Any way to get faster inserts?

Alright so maybe the best way to start is to break it into 11 clients each one with its own file no?

i am doing for research purposes for my university benchmarking on psql,timescaledb and mongodb on queries,inserts time,delete time etc…Now in the insert test i want the comparison to be equal for the 3 databases.So i want to use only one client for mongodb as i did with the others…

Hi @harris,

Ok now I understand…

You should checkout the following project and maybe use it and/or just look at the code to learn the write pathways:

Thanks,
Pavel

Yes i have checked it in the past,but i didnt find something to helpful…The insert command i used for timescaledb,postgresql was copy,then for mongodb naive(1 document per row) i used insert_many so with mongodb recommend (1 document with 12 subdocuments inside) i should use the same bulk method as the other ones…anyway i will try to fix the last code i sent here

I tried something like this.What do you think?

for file in sorted_files:
    df = process_file(file)

    row_count = df.shape[0]
    next_bucket = mycol1.find_one({"nsamples": {"$lt": 12}})

    if next_bucket:
        available_in_next_bucket = 12 - len(next_bucket['samples'])
        rows_for_update = df.iloc[0: available_in_next_bucket]
        mycol1.update_one(
            {'_id': next_bucket['_id']},
            {
                "$push": {"samples": {"$each": rows_for_update}},
                "$inc": {"nsamples": len(rows_for_update)}
            })
    else:
        # if bucket doesn't exist can just skip to the next loop.
        available_in_next_bucket = 0

    # get the number of updates required past the initial bucket
    update_count = math.ceil((row_count - available_in_next_bucket) / 12)
    if update_count < 1:
        continue

    new_docs = []
    for i in range(update_count):
        # get rows for the next bucket
        rows_for_update = df.iloc[i * 12 + rows_for_update: ((i + 1) * 12) + rows_for_update]
        new_docs.append({
            "samples": rows_for_update,
            "nsamples": len(rows_for_update)
        })
    mycol1.insertMany(new_docs)

@harris,

Just FYI we have some major improvments to the time series use case in the upcoming MongoDB roadmap.

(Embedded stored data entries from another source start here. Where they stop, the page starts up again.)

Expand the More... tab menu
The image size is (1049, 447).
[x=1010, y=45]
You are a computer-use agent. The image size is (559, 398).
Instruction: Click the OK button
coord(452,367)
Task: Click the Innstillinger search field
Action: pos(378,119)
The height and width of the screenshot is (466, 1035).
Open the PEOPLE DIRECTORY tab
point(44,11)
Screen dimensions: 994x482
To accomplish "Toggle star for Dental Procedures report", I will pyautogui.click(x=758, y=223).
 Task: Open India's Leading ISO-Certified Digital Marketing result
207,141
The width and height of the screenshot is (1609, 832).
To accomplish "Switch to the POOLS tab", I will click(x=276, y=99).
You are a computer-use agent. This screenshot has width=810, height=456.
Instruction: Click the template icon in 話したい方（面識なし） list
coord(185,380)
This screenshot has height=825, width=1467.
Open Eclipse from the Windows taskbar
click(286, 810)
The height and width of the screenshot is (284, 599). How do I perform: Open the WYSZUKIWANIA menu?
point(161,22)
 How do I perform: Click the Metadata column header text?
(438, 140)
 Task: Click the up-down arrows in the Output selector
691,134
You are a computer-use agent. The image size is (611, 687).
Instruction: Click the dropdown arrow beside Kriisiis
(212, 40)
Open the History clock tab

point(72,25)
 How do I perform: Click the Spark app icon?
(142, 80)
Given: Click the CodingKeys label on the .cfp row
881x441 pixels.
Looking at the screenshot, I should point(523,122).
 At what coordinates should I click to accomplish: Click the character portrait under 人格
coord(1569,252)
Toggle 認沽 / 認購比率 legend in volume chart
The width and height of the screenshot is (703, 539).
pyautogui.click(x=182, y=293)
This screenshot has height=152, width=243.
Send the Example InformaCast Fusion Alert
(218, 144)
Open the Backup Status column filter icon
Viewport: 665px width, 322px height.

You will be able to build and run time-series workloads faster, easier, and less expensive than ever before.

Thanks,
Pavel

In my opinion, you are mixing too much application logic and database access to be able to get an accurate measure.

You reading files so your performance might restricted by the media from which you are reading.

I recommend to completely separate you file reading logic and bucket creation from the insert/update done to the database, otherwise you will have difficulty determining what is slow. Once all your buckets are created then and only then you do the database operations.

But this brings another issue, all these buckets needs to fit in RAM otherwise you might introduce another factor (swapping) that will influence your performance negatively.

Another issue to consider is resource contention between your client and the database. So it is better to have a dedicated database server with enough resource for your use case. You better make sure you can isolate the traffic.

Since you simulate time series like an IOT scenario, then I think that @Pavel_Duchovny’s idea to split it in 11 clients is the best approach. Because in real life your database access will come from many sources. Now with a simple client you are serializing everything which is not realistic.